A shout of protest leaped up in Mella’s throat. This couldn’t happen. Not after Roger had promised. Not after the dragons had trusted them. Humans have no honor, Kieron had said. Were they going to prove him right?
“Father,” Roger insisted, his voice shrill with alarm. “Father!”
But the king’s look silenced Wiltain, stopped Roger, and made Mella swallow her objections.
“I believe my son negotiated a treaty,” the king said, his eyes nearly as fierce as Damien’s. “Are you suggesting that we break it?”
Wiltain’s face turned nearly as red as his wine-colored coat.
“I—that is—no, of course not, Your Majesty. I merely—”
“I’m relieved to hear it,” King Astor said sharply. “Since the other side of the bargain has been kept, we must do our part. Captain!” Owen looked up. “We will join the retreat. We wish to demonstrate goodwill, so as promptly as possible, please.”
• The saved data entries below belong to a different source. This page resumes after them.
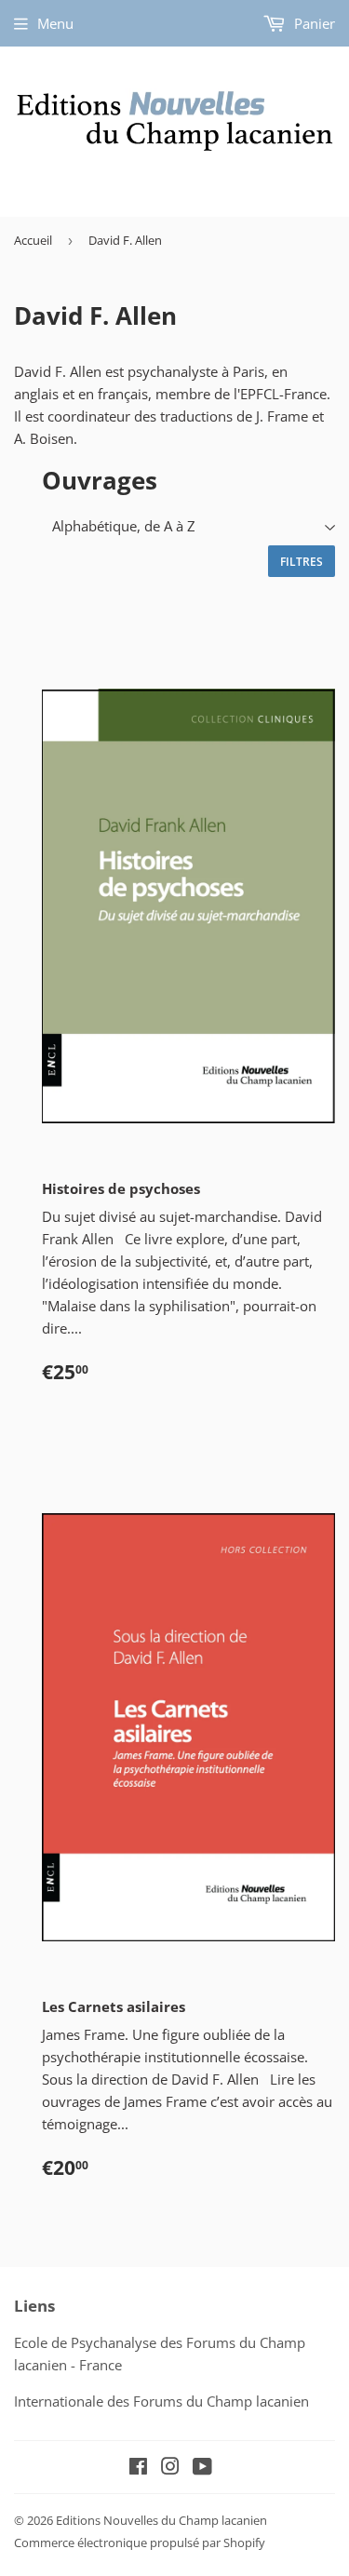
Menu (55, 23)
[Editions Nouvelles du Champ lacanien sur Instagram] (170, 2468)
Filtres (301, 562)
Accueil (33, 240)
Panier (312, 23)
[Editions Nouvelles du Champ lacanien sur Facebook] (138, 2468)
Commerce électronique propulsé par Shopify (139, 2542)
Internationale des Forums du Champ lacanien (161, 2401)
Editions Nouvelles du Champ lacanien (161, 2520)
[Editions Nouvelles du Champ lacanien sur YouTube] (202, 2468)
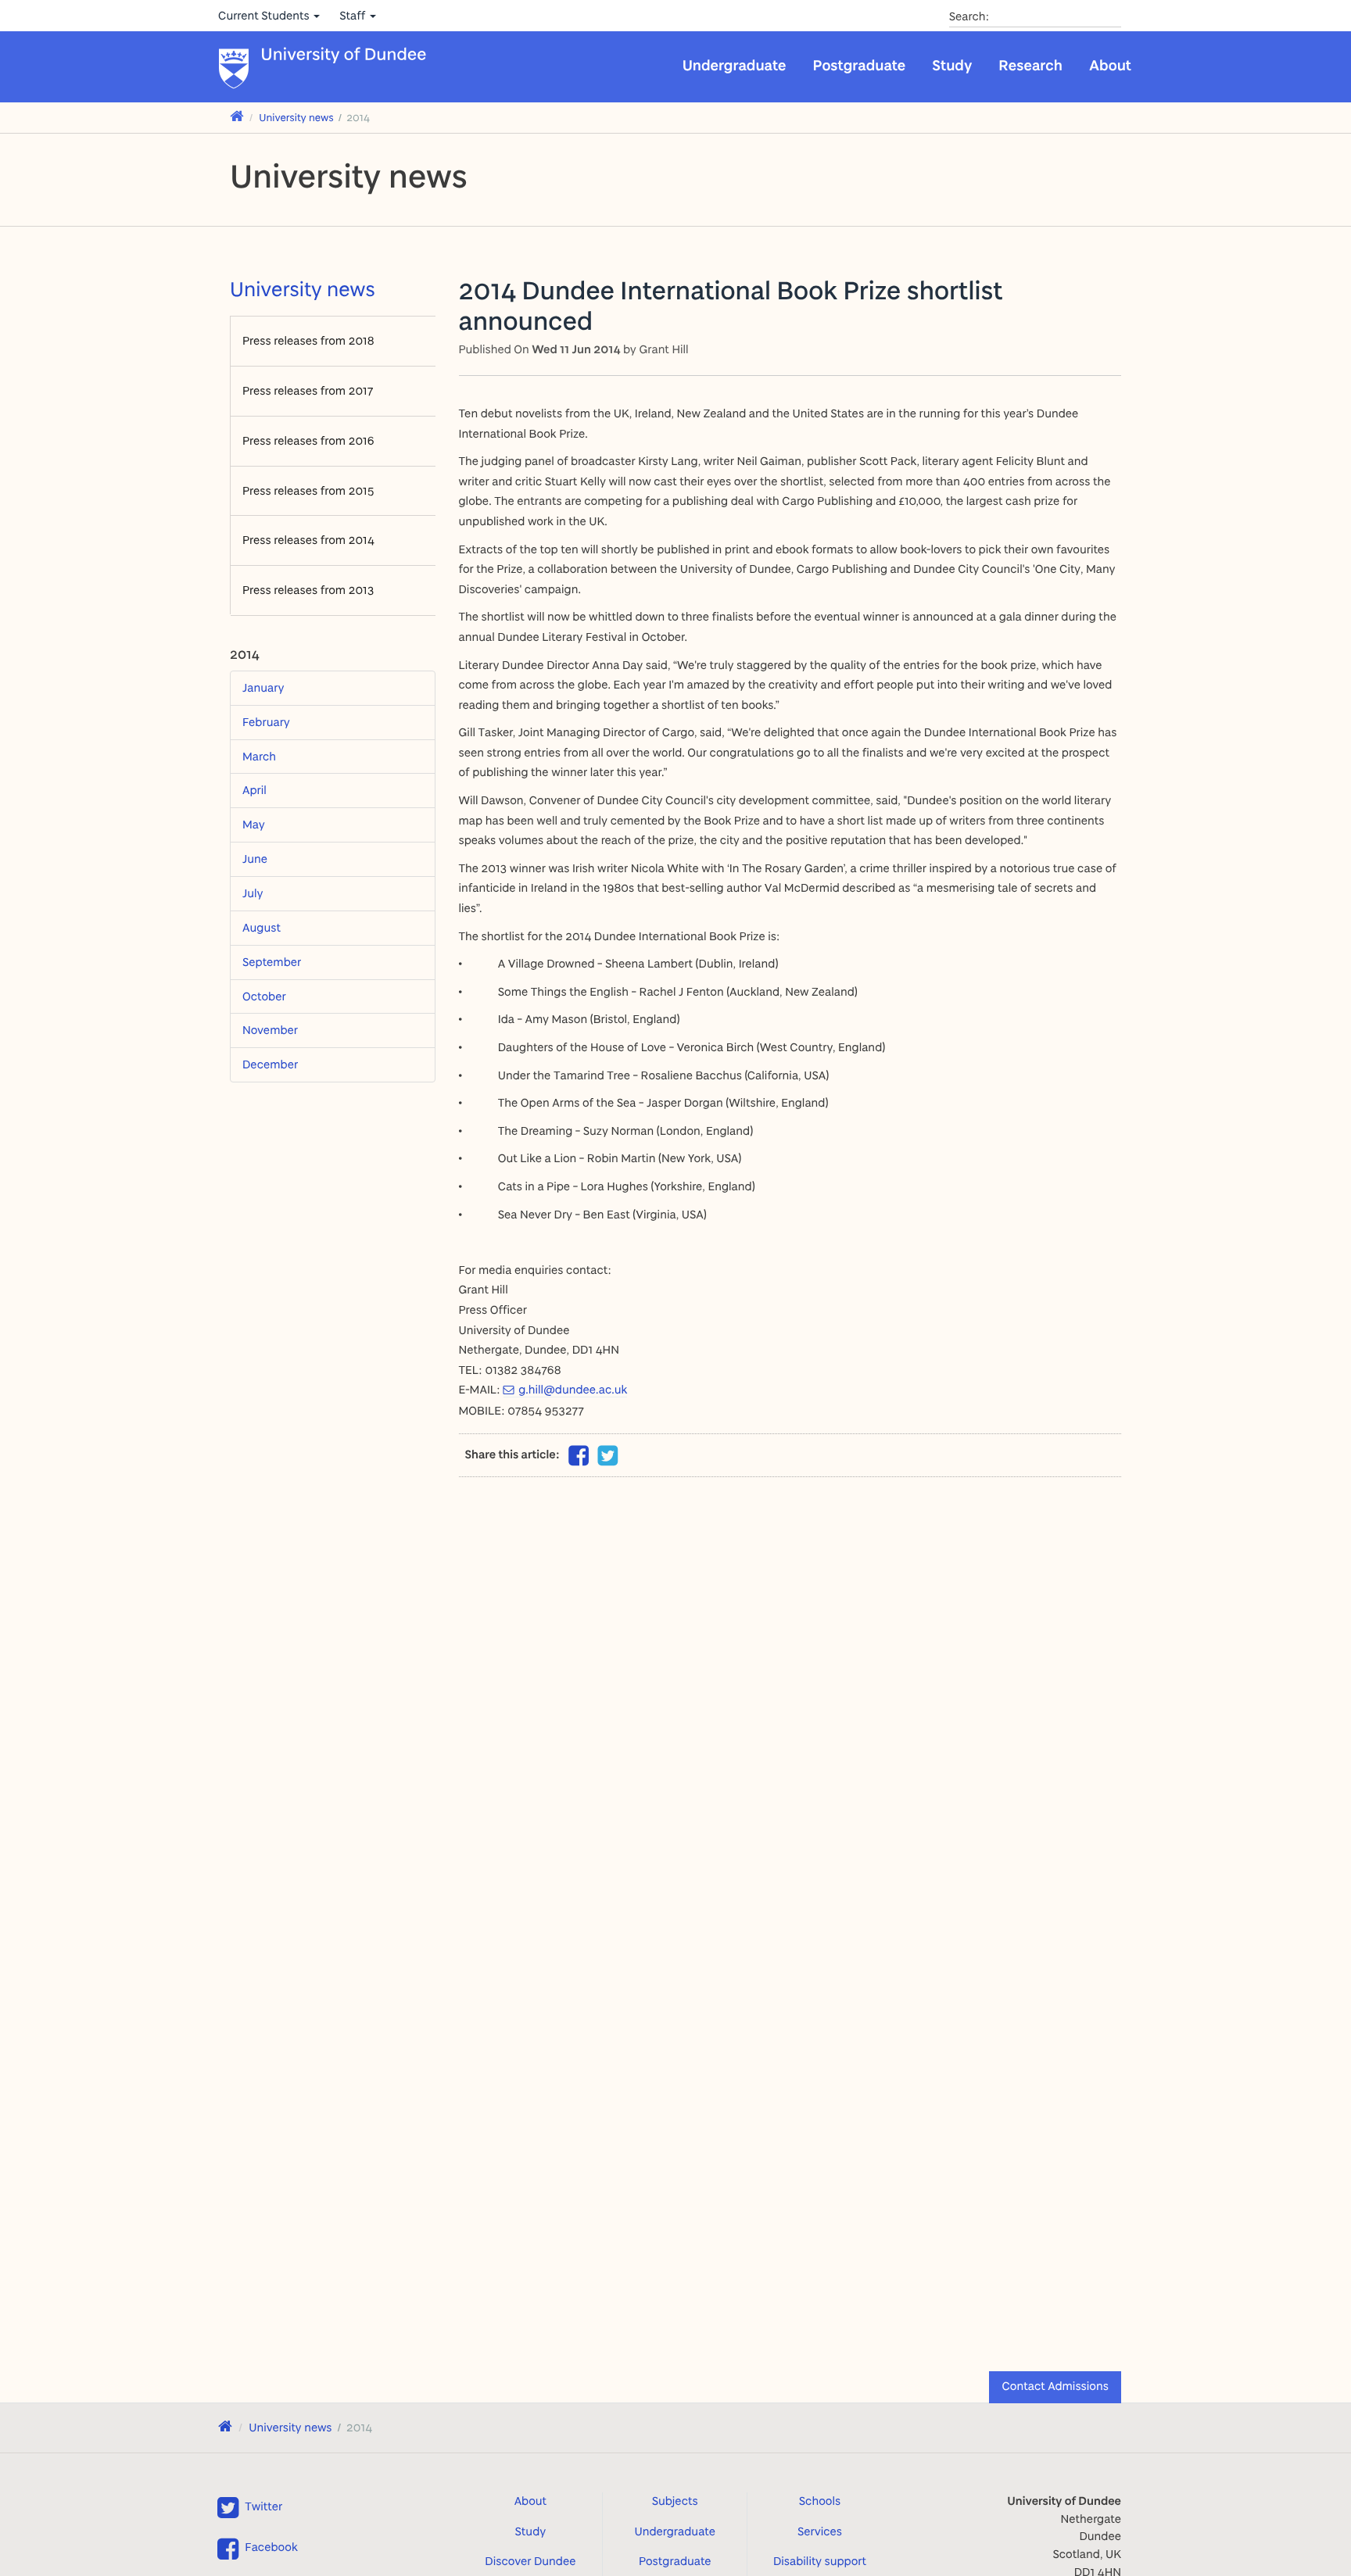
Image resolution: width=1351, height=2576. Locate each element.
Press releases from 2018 (308, 340)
Mella could hardly believe how efficiently the king’s orders were carried out. The tent disappeared from around them, the carpets were rolled up practically under their feet, carts were filled, and horses were saddled with startling speed. Wiltain was fussing over the girth on his horse, and the king was settling an argument over whether Damien would ride or be carried in a litter, and Roger and Mella stood still in the center of the storm of activity.
“Here.” Mella remembered the queen’s gift to her and pulled one of the dragontooth necklaces over her head. “This is yours. From the queen. She said—she said it would mark you as a dragonfriend. Forever.”
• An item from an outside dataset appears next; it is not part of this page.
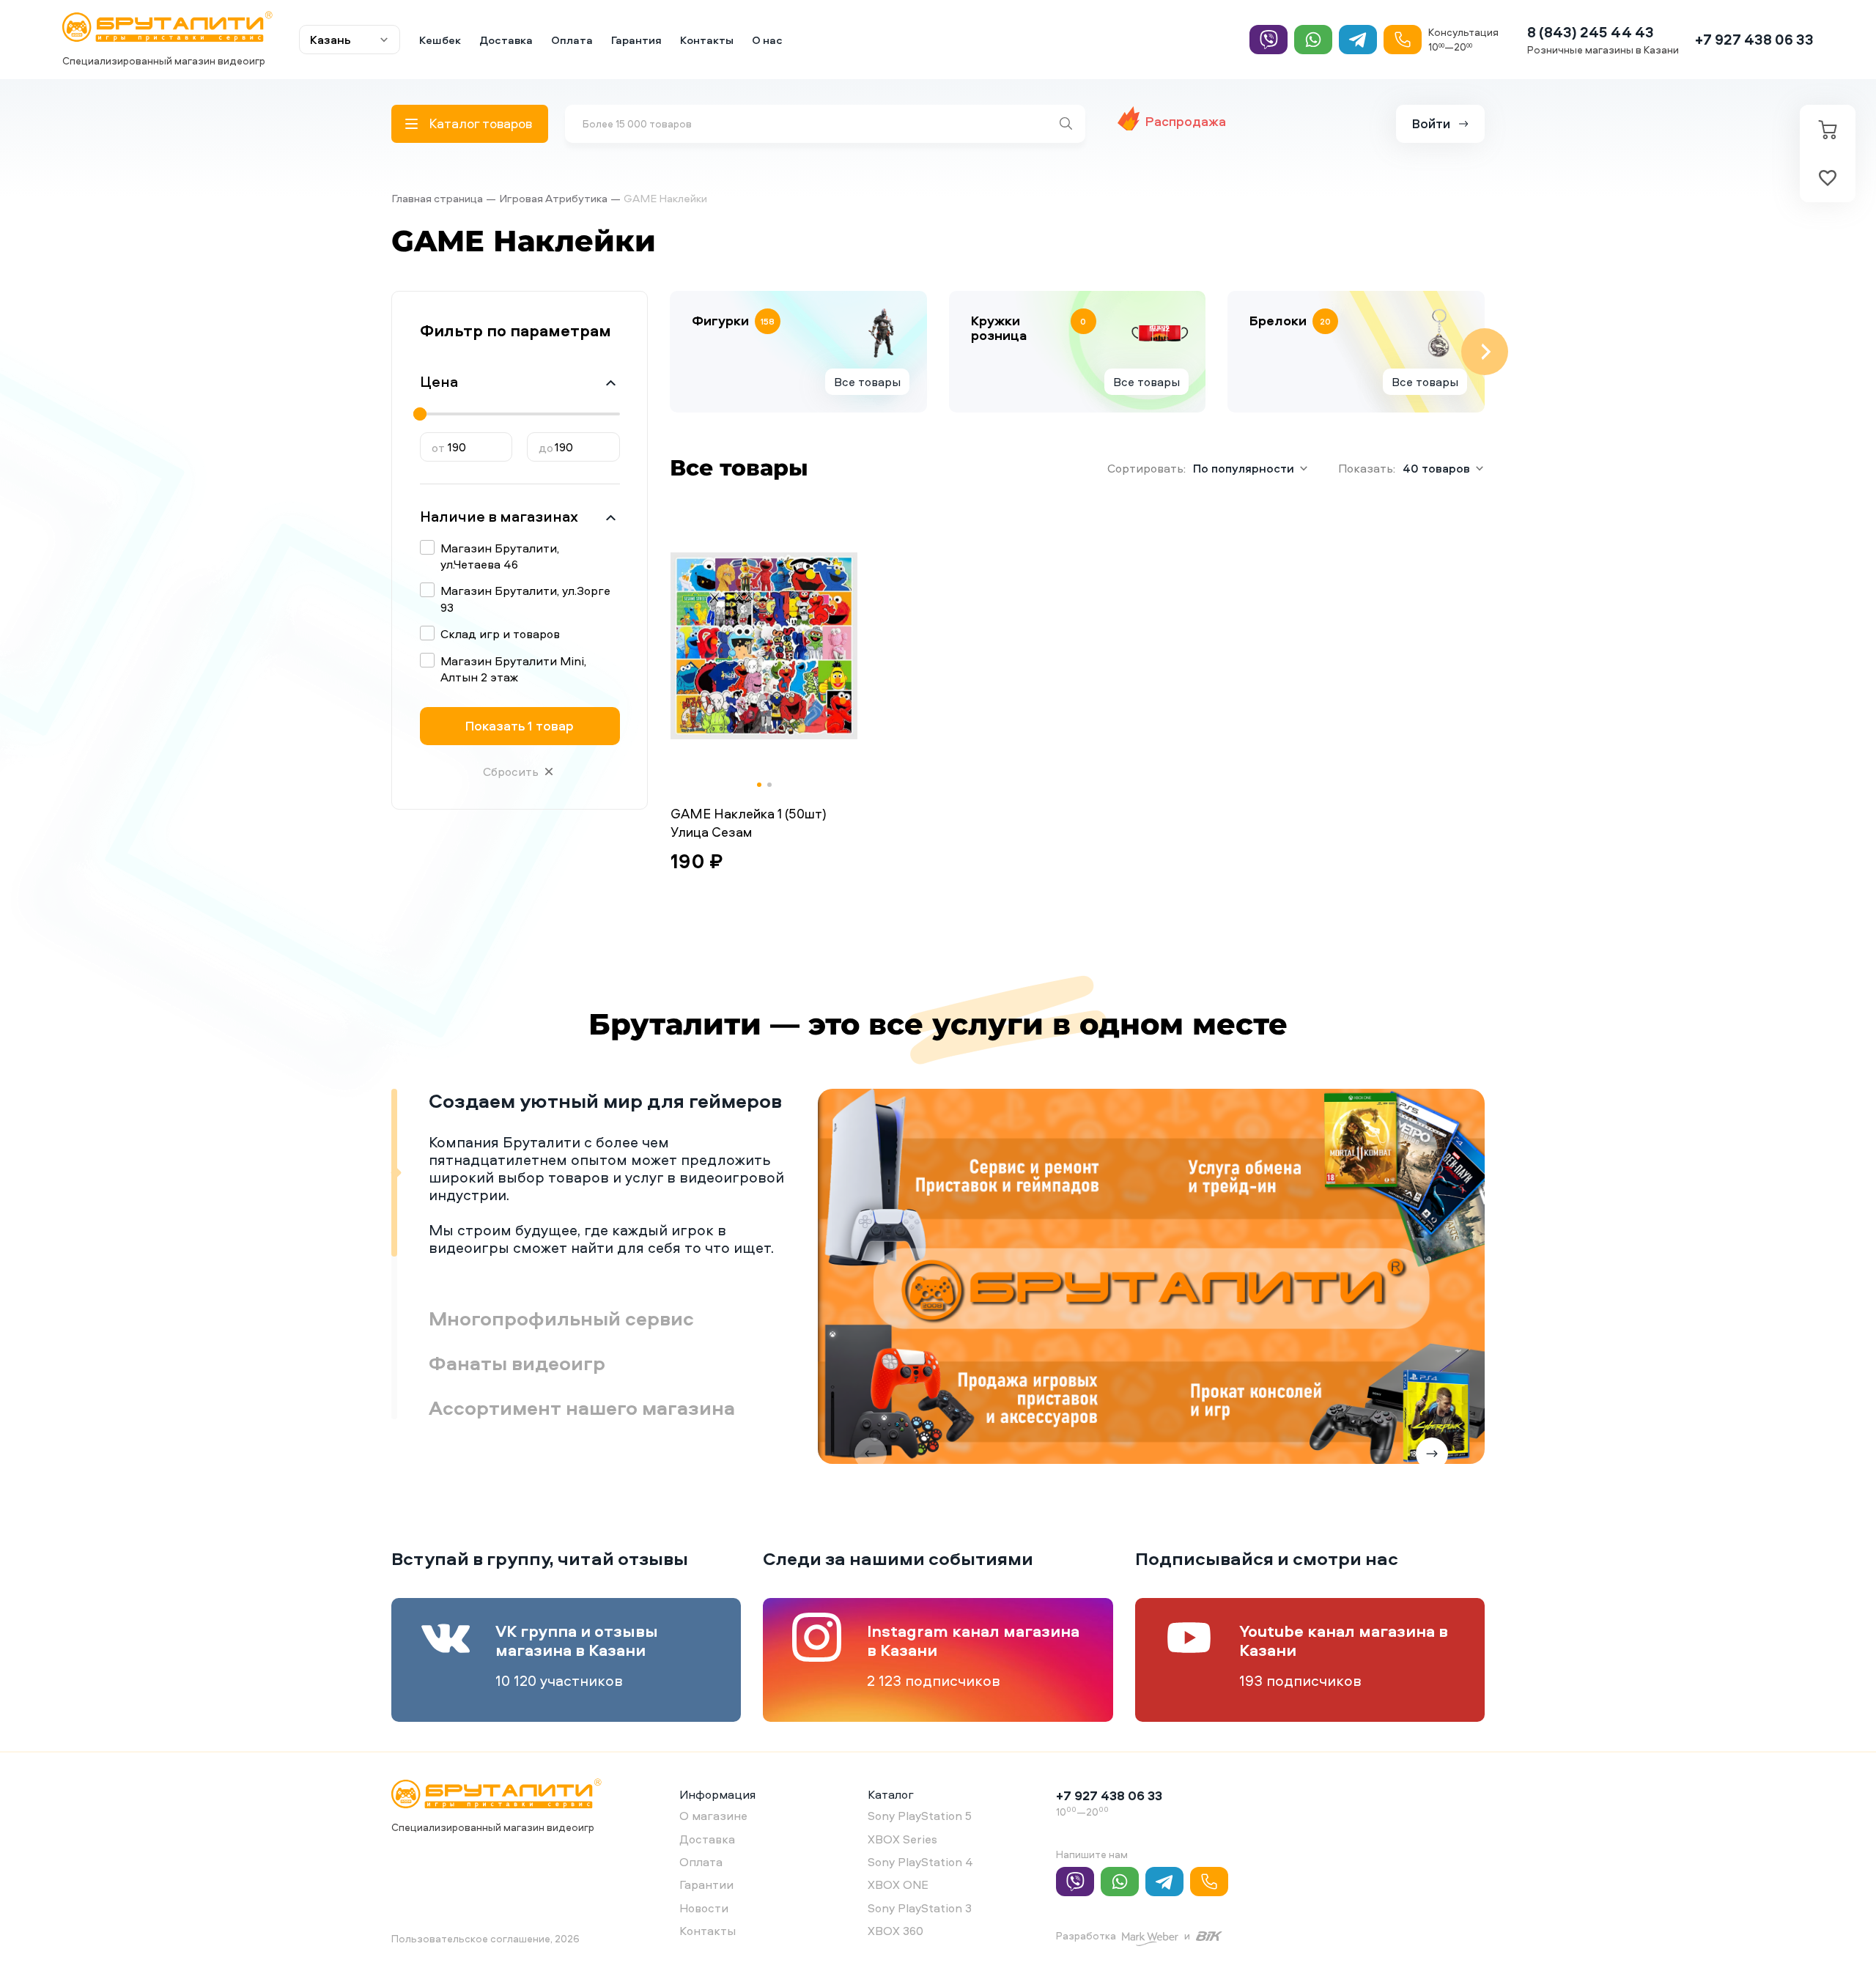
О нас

Roger stared at the pendant in his hand as if he were hypnotized by its sway. “But it’s—but that’s—”
A shadow fell over the necklace, and Mella looked up to see Gwyn standing against the light. Slowly, without asking, he leaned over to gather up the swinging piece of ivory in one hand. The movement loosened something around his own neck, and it swung forward into the light—a much older piece of ivory, worn thin and yellow, its once-sharp point blunted by time.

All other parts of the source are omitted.